T. C. hizo una pausa y se rascó la barbilla.
—¿Qué sabemos del padre de David?
—Se suicidó —respondió Laura.
—Exacto. Puedo entender hasta cierto punto que alguien quiera una foto de él.
—¿Qué?
—Bueno, David siempre ha sido muy reservado al hablar de esa parte de su vida. Tal vez alguien esté escribiendo algún artículo referente a David y no podía encontrar una foto de su padre.
—Estás desvariando.
—Lo sé. Además, no cogió la foto. La rompió.
—¿Y adónde nos conduce eso, T. C.?
T. C. dio una fuerte calada y exhaló el humo por encima de su cabeza. Necesitaba entender por qué entraron y por qué querían mirar la agenda. La segunda parte más o menos tenía lógica, pero ¿destrozar la foto del padre de David? Negó con la cabeza.
—Esto no hay quien lo entienda —respondió.
El hombre observó al cirujano atentamente. Ya le había visto hacer eso, pero nunca le había prestado demasiada atención. Ahora no perdía detalle de los movimientos de sus manos, de la manera en que cortaba las vendas poco a poco, las retiraba y quitaba la gasa. En aquella ocasión, sin embargo, el hombre estaba interesado en ver el producto terminado.
—Quédese quieto —le ordenó el cirujano a su paciente—, y acabaré en un instante.
El hombre intentó mirar por encima del hombro del cirujano para ver el rostro, pero aún había demasiados vendajes. Con infinito cuidado, el cirujano fue quitando el esparadrapo blanco.

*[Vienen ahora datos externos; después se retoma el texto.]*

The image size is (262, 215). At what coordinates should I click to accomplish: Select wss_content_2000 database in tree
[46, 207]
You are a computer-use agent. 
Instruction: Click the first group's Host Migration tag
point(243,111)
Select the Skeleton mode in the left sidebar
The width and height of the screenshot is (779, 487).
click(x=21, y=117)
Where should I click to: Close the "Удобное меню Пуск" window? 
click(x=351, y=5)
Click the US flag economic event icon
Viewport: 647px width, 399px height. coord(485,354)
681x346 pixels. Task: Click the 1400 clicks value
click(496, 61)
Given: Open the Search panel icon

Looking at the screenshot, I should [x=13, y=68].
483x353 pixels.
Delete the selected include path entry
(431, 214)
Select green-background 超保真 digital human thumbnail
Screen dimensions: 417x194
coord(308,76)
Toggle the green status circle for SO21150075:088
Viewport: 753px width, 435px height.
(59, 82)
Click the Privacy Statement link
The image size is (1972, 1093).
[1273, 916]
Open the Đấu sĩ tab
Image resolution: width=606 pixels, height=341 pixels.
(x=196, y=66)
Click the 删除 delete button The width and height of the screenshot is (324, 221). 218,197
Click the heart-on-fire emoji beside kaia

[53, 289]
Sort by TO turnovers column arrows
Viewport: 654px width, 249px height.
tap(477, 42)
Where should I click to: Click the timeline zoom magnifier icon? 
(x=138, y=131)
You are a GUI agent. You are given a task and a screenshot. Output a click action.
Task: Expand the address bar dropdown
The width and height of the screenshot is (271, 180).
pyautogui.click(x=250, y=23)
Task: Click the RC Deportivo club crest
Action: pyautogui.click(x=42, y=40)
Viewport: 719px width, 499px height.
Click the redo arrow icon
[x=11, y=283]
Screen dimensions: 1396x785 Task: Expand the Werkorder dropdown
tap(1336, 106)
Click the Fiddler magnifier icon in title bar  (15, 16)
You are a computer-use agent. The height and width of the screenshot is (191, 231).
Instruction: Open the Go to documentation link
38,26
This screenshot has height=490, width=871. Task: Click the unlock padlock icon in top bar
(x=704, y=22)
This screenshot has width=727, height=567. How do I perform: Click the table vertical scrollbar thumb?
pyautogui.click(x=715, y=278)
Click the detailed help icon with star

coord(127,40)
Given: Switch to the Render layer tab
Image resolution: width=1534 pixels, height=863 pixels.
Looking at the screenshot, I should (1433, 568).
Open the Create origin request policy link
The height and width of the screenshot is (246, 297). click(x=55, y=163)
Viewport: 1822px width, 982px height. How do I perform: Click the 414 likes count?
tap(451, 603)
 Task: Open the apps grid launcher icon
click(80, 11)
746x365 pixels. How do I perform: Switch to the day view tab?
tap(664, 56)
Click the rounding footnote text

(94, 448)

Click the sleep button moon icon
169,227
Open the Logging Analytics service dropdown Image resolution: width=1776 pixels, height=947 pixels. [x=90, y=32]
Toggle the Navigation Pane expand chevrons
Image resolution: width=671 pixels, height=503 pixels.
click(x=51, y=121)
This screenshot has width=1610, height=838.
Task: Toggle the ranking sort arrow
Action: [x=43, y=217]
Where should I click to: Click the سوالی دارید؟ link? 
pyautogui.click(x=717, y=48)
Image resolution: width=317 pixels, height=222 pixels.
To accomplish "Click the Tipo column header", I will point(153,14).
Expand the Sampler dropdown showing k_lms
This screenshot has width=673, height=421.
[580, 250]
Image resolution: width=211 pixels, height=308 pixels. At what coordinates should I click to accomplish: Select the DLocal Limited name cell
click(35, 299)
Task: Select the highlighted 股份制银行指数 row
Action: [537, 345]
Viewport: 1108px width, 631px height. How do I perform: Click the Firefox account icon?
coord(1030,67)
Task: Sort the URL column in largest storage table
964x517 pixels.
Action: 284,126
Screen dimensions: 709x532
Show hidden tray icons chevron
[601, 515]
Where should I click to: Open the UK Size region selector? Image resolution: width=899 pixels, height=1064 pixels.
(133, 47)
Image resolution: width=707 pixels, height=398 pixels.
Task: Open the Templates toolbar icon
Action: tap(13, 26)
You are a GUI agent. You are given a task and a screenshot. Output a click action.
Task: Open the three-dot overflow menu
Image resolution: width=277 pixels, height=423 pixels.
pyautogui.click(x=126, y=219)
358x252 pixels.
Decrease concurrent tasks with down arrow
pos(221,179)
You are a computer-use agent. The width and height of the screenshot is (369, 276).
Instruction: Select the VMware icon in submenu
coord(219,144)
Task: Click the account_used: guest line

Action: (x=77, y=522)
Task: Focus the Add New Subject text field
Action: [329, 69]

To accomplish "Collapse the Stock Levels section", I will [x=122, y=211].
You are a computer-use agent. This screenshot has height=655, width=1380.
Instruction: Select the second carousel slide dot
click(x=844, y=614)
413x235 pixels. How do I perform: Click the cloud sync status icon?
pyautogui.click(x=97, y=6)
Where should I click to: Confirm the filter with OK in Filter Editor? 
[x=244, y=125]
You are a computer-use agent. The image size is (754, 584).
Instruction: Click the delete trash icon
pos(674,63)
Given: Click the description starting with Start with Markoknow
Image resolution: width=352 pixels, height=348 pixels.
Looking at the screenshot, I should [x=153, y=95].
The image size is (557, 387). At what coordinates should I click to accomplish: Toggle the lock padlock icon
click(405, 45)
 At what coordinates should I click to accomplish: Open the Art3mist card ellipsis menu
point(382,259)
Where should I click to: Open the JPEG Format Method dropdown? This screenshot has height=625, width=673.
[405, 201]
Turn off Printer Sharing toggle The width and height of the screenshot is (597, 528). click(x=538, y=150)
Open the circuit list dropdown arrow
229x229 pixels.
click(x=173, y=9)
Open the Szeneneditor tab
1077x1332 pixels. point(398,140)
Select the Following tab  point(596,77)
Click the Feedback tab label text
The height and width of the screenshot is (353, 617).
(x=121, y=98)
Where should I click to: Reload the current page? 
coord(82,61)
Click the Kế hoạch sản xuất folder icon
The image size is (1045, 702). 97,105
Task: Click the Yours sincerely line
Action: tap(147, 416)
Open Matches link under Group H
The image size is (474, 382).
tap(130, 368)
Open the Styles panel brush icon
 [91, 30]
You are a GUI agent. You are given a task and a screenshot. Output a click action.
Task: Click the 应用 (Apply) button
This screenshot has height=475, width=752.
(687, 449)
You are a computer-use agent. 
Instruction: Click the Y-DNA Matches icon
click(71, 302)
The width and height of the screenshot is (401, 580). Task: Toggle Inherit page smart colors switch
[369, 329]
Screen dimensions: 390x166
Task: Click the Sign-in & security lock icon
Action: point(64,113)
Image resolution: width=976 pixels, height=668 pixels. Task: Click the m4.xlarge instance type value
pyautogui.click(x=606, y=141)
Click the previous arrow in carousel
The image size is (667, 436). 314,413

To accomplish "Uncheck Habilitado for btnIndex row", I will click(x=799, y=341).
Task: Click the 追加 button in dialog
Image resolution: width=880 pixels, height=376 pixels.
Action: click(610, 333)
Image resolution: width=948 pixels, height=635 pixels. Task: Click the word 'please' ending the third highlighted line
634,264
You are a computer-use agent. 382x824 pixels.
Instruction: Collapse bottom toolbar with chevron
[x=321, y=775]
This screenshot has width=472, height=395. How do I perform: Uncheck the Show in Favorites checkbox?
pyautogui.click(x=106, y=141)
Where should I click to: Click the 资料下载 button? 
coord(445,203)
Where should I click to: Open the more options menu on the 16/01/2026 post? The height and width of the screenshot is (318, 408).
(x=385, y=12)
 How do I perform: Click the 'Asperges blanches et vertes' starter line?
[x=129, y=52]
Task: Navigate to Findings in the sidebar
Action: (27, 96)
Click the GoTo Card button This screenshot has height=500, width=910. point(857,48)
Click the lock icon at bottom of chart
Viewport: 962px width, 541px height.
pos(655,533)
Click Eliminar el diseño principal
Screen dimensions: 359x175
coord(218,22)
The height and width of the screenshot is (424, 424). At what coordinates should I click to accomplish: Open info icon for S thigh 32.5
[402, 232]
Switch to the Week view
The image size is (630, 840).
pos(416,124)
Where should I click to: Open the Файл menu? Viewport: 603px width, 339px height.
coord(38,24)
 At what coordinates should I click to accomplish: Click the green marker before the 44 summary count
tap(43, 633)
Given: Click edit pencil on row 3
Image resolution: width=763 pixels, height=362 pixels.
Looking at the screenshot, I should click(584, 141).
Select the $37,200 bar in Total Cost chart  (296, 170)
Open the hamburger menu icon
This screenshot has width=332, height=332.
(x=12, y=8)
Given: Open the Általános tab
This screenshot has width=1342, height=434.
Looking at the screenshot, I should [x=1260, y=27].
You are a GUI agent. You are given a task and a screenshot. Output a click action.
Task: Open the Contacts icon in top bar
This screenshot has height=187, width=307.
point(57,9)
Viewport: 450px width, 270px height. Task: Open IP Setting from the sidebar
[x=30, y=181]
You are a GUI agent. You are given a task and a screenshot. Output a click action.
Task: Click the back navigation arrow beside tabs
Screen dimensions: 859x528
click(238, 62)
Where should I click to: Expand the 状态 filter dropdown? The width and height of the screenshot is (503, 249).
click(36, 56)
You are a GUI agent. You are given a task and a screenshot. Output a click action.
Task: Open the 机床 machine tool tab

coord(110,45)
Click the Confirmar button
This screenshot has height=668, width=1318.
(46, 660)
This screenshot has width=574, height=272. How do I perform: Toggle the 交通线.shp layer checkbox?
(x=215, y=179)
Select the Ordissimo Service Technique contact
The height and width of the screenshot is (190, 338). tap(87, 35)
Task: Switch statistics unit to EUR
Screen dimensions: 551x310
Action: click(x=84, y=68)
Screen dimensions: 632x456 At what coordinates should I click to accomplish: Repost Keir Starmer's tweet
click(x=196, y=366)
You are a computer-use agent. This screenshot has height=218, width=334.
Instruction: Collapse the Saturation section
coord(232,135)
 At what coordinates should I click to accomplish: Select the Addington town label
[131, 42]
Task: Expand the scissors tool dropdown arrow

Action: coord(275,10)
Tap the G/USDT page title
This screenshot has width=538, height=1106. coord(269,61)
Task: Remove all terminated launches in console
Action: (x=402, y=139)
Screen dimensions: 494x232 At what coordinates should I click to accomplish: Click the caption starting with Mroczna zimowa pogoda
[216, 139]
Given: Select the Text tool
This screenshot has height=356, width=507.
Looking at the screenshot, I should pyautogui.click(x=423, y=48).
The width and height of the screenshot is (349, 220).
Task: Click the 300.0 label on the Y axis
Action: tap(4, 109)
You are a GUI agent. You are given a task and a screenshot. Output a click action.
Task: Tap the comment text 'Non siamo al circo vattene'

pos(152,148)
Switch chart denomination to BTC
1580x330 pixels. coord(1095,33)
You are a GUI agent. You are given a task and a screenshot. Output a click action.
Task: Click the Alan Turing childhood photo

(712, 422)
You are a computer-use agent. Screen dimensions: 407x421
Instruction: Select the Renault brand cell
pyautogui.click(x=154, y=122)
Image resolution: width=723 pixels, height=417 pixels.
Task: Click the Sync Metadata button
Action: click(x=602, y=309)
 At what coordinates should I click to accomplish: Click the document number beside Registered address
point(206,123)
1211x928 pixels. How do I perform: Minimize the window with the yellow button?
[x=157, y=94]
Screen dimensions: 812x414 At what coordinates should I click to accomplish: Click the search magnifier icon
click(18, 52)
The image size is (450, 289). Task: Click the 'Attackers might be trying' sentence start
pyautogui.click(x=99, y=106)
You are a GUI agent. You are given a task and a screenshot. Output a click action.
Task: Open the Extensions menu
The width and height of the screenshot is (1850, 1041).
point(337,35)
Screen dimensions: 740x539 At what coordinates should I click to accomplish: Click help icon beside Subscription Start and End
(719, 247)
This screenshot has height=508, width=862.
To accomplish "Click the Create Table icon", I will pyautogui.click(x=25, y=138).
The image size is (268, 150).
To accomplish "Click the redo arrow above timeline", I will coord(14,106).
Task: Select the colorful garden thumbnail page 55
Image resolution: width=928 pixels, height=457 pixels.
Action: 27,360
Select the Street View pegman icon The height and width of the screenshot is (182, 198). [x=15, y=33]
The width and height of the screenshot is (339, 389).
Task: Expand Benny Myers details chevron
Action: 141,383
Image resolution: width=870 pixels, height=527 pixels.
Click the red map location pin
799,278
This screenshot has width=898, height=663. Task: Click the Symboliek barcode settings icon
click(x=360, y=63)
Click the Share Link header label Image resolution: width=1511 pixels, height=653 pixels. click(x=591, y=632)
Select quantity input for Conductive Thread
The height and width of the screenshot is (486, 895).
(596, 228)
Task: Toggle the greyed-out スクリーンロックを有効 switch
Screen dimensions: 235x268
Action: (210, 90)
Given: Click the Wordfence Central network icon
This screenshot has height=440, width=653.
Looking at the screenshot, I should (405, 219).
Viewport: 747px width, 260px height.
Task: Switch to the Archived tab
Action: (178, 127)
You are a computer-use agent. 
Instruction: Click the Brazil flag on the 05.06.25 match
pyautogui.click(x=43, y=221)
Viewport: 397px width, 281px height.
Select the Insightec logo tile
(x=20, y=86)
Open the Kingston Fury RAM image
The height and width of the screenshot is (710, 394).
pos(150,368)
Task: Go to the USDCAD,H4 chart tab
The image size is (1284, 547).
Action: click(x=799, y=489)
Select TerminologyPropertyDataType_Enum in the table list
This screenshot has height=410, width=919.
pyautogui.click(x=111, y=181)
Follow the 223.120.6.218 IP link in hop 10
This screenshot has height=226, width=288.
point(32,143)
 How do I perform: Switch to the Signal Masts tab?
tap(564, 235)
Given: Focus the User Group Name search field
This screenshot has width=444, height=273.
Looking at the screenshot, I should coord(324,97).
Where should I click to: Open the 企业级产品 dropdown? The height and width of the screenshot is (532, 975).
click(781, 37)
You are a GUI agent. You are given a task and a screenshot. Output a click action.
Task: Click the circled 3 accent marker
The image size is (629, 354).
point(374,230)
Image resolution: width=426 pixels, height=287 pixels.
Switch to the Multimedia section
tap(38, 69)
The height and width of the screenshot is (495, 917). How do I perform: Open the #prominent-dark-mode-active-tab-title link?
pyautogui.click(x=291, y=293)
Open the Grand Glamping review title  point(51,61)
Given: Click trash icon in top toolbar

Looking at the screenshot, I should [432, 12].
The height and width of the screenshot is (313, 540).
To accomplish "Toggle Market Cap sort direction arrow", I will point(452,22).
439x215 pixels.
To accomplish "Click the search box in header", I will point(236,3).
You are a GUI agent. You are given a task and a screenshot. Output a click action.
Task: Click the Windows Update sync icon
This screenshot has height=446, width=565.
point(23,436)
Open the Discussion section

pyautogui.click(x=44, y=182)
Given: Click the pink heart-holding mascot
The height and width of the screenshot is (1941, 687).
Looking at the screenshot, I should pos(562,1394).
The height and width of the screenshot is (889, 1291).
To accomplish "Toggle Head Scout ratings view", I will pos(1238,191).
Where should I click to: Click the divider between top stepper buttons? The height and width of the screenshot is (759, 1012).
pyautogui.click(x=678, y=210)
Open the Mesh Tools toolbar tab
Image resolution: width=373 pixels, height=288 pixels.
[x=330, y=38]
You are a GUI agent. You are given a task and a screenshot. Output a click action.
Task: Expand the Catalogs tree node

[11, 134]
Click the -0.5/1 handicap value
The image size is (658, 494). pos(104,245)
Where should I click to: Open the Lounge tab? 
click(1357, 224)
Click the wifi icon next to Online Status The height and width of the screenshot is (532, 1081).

Una capa tras otra. Empapaba trozos de tela en alcohol y limpiaba la cara del hombre con ellos. Cuando dio la operación por terminada, el cirujano se apartó para que el hombre viese al paciente.
—¡Dios santo! —exclamó el hombre.
El cirujano sonrió.
—Uno de mis mejores trabajos.
—No bromeas, Hank. Es fantástico.
Por primera vez desde la operación, el hombre oyó la voz del paciente.
—Por favor, ¿pueden darme un espejo?
—Y la voz. Es del todo increíble, Hank.
—¿Y el espejo?
El cirujano llamado Hank le hizo un gesto a la enfermera.
—Antes de que se lo dé, joven, permítame que le advierta algo: esto va a ser una sorpresa mayúscula. No tenga miedo. La mayoría de la gente se queda muy desorientada la primera vez que ve los cambios. Muchos sufren una crisis de identidad.
—Muchas gracias —dijo el paciente con una voz indefinida—. Y, ahora, ¿podría darme el espejo?
Fue la enfermera quien se lo dio. El paciente lo sujetó entre las manos y miró su reflejo. El hombre, el cirujano y la enfermera observaron su reacción. No hubo ninguna. El paciente vio su reflejo como si tal cosa. No cambió el gesto.
—¿Qué le parece? —preguntó el cirujano.
—Ha hecho un excelente trabajo, doctor. Supongo que su factura ya ha sido pagada.
—Así es, gracias.
—¿Cuándo podré levantarme de la cama?
—Creo que bastará con otro día de descanso.
—¿Cuánto tiempo pasará antes de que pueda hacer un ejercicio extenuante?
—¿Un ejercicio extenuante? Pero ¿por...? —Se contuvo, al recordar lo peligroso que resultaba formular demasiadas preguntas—. Si todo va bien, dentro de una semana o poco más.